◆ EXERCISE AIM
Quote the records exactly, starting at the first line and stopping after the line with "The width and height of the screenshot is (768, 432)."; skip the pictures.

┌─ RECORD SET

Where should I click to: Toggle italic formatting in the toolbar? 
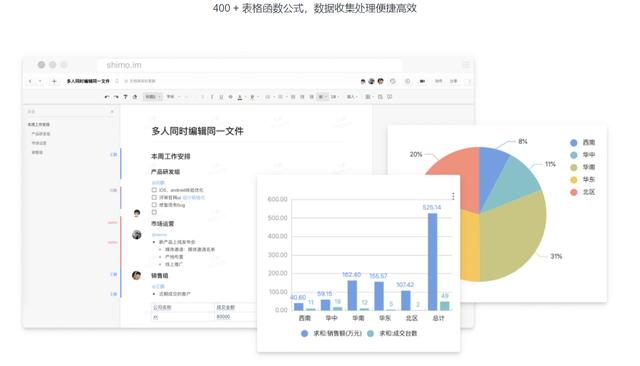coord(212,97)
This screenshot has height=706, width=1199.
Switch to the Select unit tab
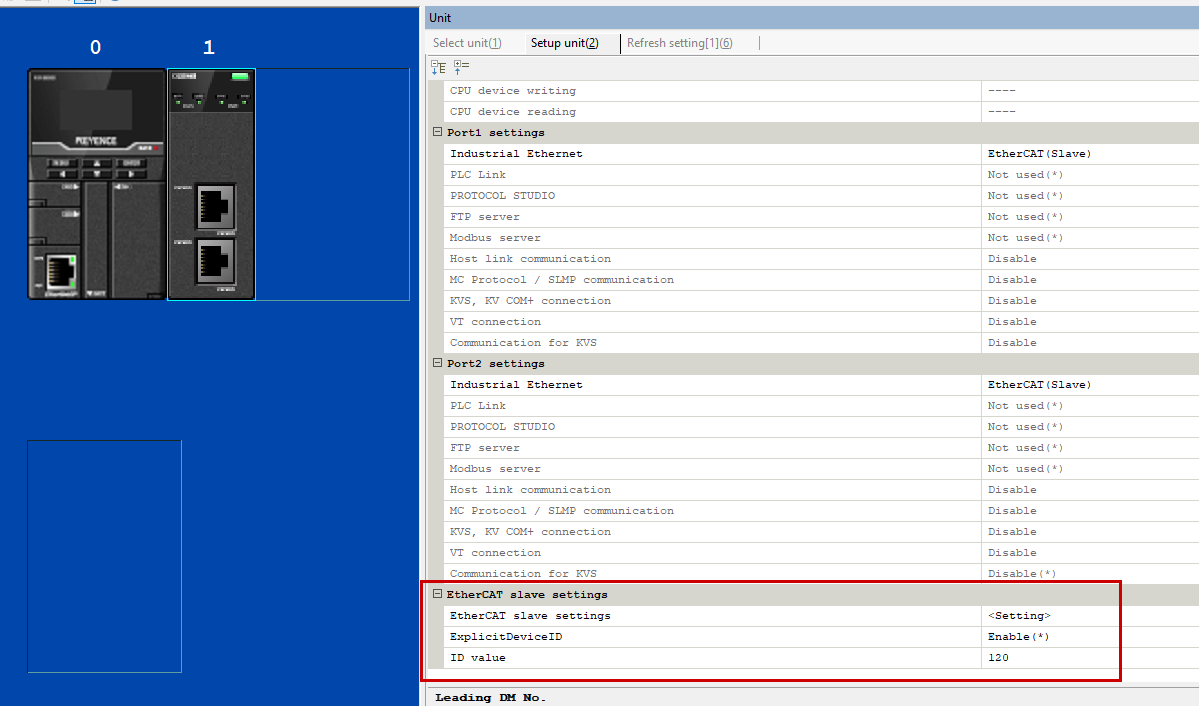click(x=467, y=43)
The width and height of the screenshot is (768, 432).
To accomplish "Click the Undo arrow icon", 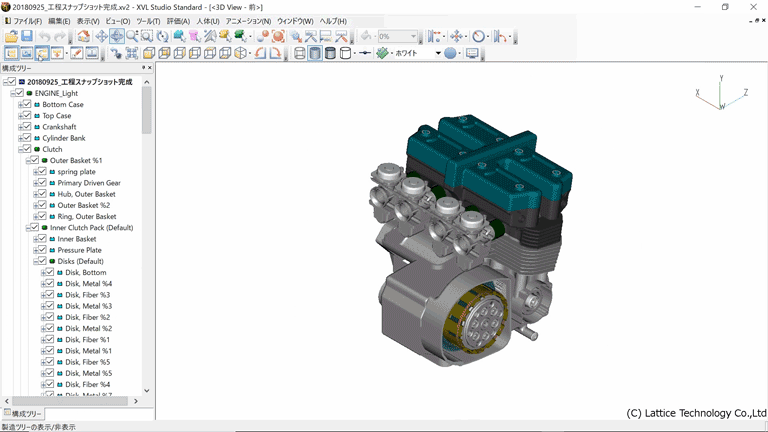I will [x=45, y=37].
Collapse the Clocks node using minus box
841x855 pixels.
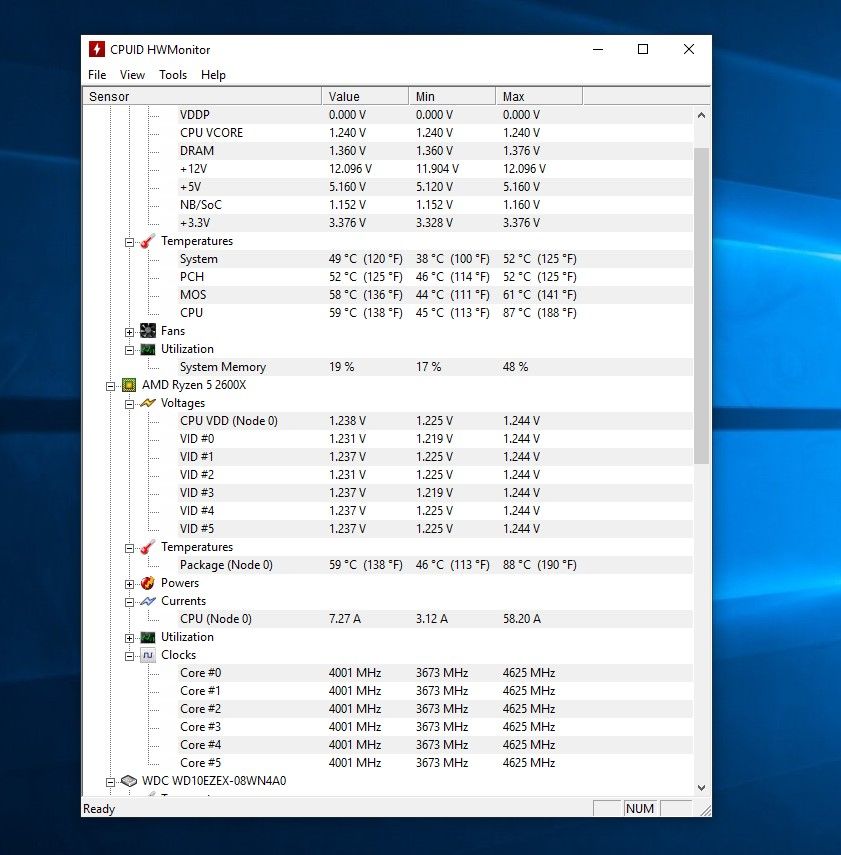point(130,655)
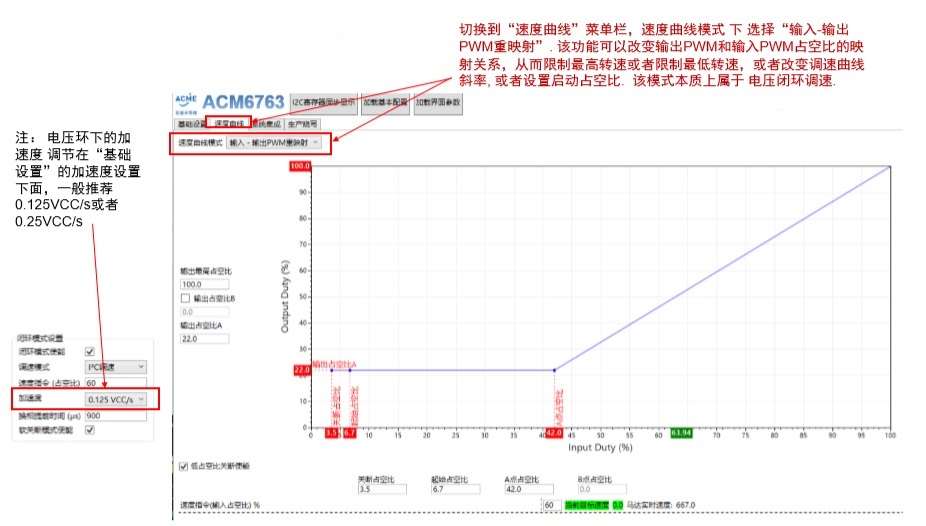Click the green 63.94 input duty marker
This screenshot has width=926, height=526.
pos(682,433)

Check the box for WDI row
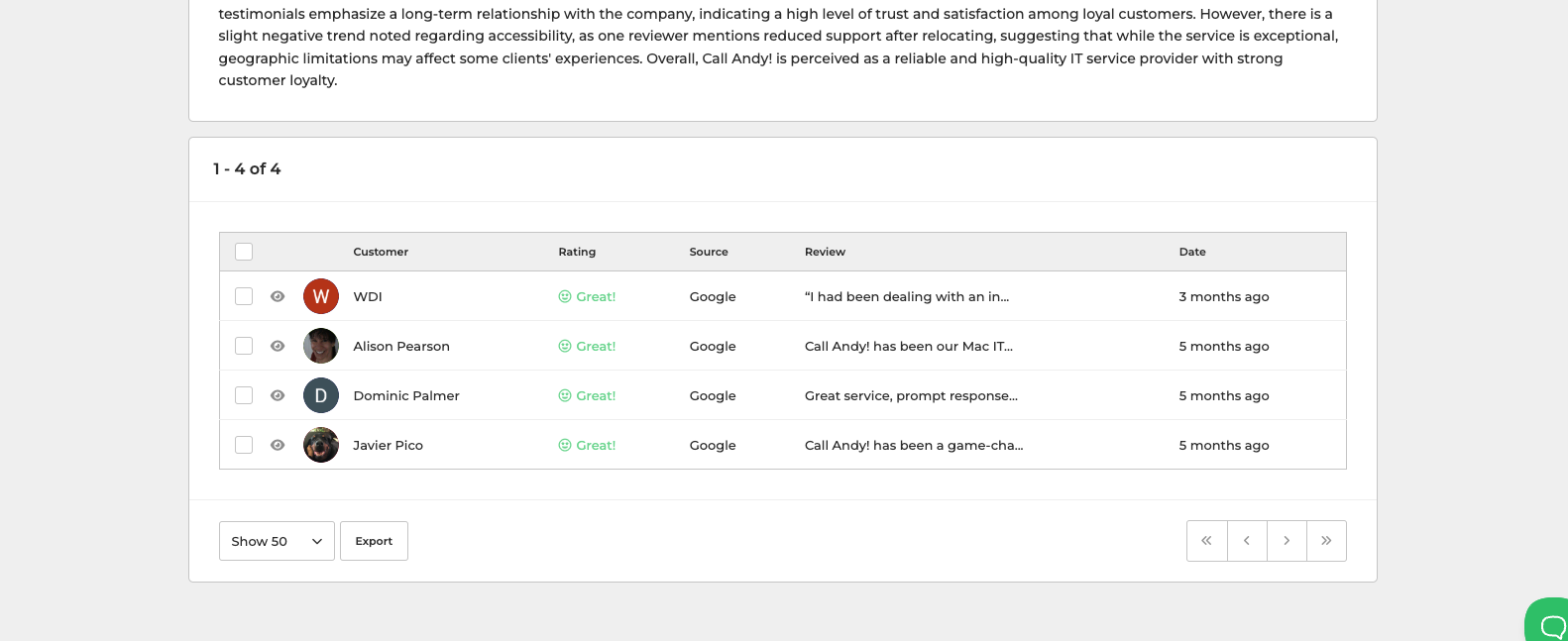point(244,296)
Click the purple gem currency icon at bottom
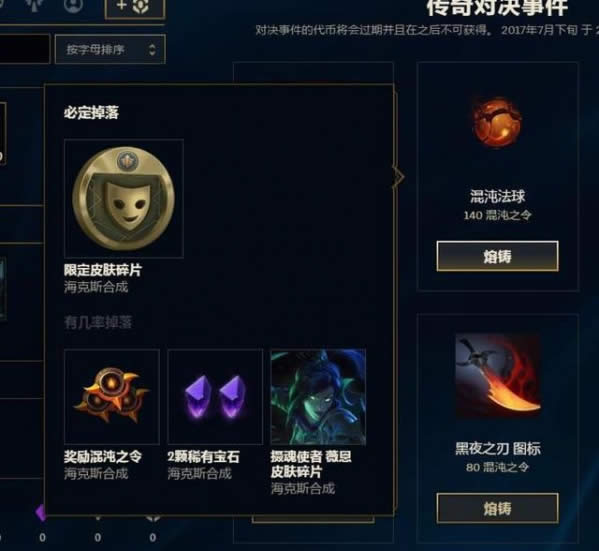Image resolution: width=599 pixels, height=551 pixels. click(x=41, y=513)
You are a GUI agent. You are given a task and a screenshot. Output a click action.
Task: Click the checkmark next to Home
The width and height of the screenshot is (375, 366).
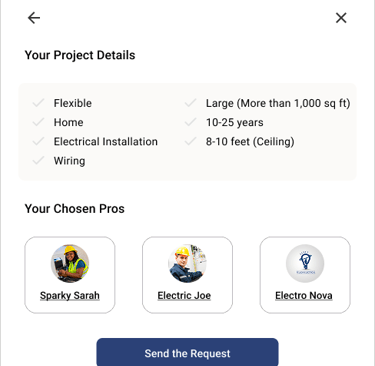(x=39, y=122)
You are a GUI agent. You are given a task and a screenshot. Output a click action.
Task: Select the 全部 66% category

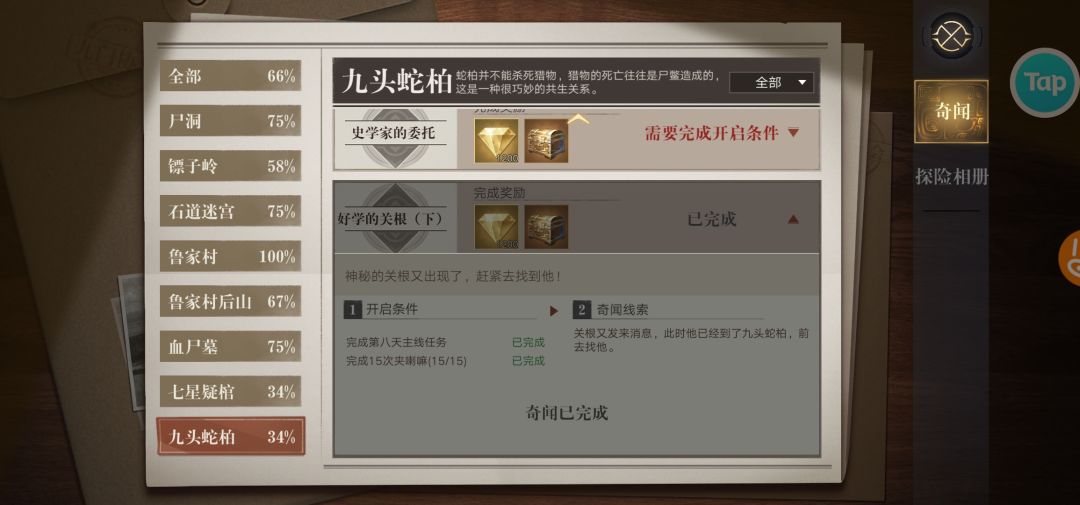point(230,75)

└─

◆ OUTPUT FOR THIS EXERCISE
Where should I click to: Toggle italic formatting in the toolbar? 
coord(212,97)
This screenshot has height=706, width=1199.
Switch to the Select unit tab
click(x=467, y=43)
The width and height of the screenshot is (768, 432).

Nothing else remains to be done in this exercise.